**Source data**
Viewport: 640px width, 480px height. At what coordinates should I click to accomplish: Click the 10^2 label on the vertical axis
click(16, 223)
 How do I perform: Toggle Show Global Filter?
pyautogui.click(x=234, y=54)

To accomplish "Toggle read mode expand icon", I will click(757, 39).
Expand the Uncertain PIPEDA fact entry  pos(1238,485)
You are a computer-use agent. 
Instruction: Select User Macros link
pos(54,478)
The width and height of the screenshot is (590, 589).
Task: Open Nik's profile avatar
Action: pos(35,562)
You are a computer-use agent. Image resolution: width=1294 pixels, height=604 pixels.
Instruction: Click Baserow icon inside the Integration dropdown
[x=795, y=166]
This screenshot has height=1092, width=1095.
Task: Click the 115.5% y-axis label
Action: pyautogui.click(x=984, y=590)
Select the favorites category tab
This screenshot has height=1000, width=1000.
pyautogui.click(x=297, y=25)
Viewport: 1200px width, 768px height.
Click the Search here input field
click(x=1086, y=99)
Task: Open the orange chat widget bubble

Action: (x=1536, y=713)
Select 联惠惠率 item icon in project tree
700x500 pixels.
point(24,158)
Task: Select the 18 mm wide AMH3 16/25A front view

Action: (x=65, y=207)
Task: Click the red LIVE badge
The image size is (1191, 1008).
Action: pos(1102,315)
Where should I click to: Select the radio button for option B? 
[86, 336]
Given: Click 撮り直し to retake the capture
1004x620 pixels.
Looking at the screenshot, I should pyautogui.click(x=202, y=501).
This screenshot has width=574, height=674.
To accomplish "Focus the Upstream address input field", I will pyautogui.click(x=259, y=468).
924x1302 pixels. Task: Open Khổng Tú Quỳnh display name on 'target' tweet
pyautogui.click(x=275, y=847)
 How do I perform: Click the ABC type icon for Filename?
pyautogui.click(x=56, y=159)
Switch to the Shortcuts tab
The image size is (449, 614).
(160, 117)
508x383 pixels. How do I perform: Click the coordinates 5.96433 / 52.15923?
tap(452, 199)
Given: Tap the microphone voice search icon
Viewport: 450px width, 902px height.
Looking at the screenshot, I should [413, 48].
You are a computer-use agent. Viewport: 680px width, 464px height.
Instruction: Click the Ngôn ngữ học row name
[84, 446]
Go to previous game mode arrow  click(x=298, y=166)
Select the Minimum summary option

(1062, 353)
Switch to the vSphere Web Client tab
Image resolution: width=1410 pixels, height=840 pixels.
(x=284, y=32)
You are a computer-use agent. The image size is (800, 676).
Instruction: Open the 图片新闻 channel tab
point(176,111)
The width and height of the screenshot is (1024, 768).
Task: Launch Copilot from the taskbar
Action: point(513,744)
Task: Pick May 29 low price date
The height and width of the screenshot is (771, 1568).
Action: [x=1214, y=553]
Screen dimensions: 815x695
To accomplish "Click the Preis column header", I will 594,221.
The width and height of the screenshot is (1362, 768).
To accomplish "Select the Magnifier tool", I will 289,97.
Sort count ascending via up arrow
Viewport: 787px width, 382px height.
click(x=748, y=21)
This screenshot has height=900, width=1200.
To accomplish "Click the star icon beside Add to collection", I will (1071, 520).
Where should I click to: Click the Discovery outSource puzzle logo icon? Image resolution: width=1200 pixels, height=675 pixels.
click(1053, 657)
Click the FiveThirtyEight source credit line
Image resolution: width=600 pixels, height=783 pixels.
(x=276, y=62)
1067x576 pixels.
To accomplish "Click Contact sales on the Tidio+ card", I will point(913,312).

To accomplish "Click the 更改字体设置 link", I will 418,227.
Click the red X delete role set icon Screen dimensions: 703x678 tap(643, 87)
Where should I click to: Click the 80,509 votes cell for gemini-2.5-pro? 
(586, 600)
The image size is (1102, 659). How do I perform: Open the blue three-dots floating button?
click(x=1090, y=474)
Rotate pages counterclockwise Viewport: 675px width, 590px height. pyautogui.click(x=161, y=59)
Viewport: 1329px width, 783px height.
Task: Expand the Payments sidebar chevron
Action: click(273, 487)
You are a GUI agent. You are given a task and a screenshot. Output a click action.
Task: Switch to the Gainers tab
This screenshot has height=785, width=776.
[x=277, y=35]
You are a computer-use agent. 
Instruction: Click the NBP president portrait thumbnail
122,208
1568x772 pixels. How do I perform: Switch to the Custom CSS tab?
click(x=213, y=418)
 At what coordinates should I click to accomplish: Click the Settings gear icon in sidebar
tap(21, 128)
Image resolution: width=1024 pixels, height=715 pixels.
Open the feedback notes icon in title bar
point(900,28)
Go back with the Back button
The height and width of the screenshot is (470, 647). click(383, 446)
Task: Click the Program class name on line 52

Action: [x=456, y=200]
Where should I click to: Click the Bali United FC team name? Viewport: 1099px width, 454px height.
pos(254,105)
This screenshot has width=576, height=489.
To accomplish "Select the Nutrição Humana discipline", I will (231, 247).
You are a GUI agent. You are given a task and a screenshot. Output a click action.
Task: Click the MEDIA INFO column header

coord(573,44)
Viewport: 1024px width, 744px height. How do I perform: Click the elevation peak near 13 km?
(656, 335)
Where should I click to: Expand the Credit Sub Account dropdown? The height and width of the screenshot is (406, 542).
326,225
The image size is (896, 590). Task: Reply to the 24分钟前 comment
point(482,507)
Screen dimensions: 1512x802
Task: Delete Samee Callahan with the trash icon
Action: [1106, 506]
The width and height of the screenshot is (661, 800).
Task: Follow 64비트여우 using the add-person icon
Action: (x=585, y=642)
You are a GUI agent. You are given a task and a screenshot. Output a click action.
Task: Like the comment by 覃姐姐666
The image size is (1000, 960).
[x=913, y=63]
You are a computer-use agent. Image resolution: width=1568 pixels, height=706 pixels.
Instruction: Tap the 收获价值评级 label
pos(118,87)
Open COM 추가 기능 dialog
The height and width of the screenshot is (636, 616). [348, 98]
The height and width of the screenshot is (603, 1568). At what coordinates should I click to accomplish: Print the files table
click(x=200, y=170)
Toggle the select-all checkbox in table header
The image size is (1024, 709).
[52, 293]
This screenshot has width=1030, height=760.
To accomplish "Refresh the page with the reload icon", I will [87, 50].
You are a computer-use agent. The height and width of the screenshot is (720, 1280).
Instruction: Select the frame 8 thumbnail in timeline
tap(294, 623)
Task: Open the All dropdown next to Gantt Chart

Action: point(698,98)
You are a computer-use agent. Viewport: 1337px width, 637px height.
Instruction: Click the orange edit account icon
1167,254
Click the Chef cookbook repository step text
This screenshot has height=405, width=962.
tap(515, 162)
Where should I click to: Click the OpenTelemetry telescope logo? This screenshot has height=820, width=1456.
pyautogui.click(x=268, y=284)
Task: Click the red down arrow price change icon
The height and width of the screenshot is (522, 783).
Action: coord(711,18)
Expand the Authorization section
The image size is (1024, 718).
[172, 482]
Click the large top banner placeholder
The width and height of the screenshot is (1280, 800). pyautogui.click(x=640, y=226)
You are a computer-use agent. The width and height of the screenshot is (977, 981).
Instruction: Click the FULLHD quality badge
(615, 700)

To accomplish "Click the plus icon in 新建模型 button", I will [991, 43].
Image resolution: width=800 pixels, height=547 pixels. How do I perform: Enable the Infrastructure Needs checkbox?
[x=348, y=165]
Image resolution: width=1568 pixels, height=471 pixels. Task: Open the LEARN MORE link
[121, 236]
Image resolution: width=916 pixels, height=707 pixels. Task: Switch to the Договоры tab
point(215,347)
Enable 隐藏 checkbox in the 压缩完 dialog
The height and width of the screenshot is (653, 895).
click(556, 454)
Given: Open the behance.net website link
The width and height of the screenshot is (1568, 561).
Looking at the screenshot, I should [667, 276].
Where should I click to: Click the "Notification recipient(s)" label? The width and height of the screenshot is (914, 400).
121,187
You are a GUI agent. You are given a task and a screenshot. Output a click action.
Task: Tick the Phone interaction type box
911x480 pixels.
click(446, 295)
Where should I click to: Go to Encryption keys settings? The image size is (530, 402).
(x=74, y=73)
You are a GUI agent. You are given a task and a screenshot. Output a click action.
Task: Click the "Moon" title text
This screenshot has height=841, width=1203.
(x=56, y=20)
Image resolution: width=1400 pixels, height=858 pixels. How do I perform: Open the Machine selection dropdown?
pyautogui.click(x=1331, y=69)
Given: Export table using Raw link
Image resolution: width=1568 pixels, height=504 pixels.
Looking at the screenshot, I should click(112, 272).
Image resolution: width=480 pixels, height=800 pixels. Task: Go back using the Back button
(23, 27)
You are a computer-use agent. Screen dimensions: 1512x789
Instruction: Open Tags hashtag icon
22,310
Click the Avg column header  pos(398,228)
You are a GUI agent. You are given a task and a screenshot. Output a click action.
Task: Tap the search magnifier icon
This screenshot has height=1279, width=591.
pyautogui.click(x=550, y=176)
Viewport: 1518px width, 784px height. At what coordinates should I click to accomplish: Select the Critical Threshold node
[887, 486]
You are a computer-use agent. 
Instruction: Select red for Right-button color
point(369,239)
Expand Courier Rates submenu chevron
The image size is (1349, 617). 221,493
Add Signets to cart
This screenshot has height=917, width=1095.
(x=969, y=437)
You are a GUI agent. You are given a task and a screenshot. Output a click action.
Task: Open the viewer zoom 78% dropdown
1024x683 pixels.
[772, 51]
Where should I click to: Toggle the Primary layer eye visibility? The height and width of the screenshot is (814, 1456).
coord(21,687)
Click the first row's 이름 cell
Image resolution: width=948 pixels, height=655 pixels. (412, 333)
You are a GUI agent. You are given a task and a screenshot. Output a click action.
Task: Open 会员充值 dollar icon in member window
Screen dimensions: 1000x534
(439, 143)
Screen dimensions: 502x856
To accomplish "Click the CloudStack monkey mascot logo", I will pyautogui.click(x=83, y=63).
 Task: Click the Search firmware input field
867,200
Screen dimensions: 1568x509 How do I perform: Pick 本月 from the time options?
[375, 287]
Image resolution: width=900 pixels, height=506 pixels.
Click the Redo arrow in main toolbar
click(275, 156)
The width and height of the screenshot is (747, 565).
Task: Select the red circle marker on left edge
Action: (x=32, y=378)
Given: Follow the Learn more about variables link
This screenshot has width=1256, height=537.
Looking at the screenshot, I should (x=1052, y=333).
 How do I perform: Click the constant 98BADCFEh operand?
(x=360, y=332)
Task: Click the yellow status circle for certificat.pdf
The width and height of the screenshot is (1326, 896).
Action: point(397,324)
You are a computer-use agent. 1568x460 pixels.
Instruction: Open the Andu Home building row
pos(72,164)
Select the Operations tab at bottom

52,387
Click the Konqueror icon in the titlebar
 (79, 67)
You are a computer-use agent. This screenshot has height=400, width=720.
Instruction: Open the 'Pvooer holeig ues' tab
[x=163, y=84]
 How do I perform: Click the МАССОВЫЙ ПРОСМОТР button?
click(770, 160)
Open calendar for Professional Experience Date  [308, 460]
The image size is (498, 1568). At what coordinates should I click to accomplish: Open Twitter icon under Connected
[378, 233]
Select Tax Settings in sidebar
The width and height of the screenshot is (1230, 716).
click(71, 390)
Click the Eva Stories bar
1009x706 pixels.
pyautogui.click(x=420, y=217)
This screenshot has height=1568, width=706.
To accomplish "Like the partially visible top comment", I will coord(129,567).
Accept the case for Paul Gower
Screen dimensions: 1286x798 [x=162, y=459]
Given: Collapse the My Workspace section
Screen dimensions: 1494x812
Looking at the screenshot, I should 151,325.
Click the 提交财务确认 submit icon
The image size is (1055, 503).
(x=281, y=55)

**What is required**
What are the lines above, starting at the one with "Select the favorites category tab" and ending at the one with "This screenshot has height=900, width=1200."? Give them again exactly, and only them.

**Solution to this problem**
Select the favorites category tab
This screenshot has height=1000, width=1000.
pyautogui.click(x=297, y=25)
Viewport: 1200px width, 768px height.
Click the Search here input field
click(x=1086, y=99)
Task: Open the orange chat widget bubble

Action: (x=1536, y=713)
Select 联惠惠率 item icon in project tree
700x500 pixels.
point(24,158)
Task: Select the 18 mm wide AMH3 16/25A front view

Action: (x=65, y=207)
Task: Click the red LIVE badge
The image size is (1191, 1008).
Action: pos(1102,315)
Where should I click to: Select the radio button for option B? 
[86, 336]
Given: Click 撮り直し to retake the capture
1004x620 pixels.
Looking at the screenshot, I should pyautogui.click(x=202, y=501).
This screenshot has width=574, height=674.
To accomplish "Focus the Upstream address input field", I will pyautogui.click(x=259, y=468).
924x1302 pixels. Task: Open Khổng Tú Quỳnh display name on 'target' tweet
pyautogui.click(x=275, y=847)
 How do I perform: Click the ABC type icon for Filename?
pyautogui.click(x=56, y=159)
Switch to the Shortcuts tab
The image size is (449, 614).
(160, 117)
508x383 pixels. How do I perform: Click the coordinates 5.96433 / 52.15923?
tap(452, 199)
Given: Tap the microphone voice search icon
Viewport: 450px width, 902px height.
Looking at the screenshot, I should [413, 48].
You are a computer-use agent. Viewport: 680px width, 464px height.
Instruction: Click the Ngôn ngữ học row name
[84, 446]
Go to previous game mode arrow  click(x=298, y=166)
Select the Minimum summary option

(1062, 353)
Switch to the vSphere Web Client tab
Image resolution: width=1410 pixels, height=840 pixels.
(x=284, y=32)
You are a computer-use agent. The image size is (800, 676).
Instruction: Open the 图片新闻 channel tab
point(176,111)
The width and height of the screenshot is (1024, 768).
Task: Launch Copilot from the taskbar
Action: point(513,744)
Task: Pick May 29 low price date
The height and width of the screenshot is (771, 1568).
Action: [x=1214, y=553]
Screen dimensions: 815x695
To accomplish "Click the Preis column header", I will 594,221.
The width and height of the screenshot is (1362, 768).
To accomplish "Select the Magnifier tool", I will 289,97.
Sort count ascending via up arrow
Viewport: 787px width, 382px height.
click(x=748, y=21)
This screenshot has height=900, width=1200.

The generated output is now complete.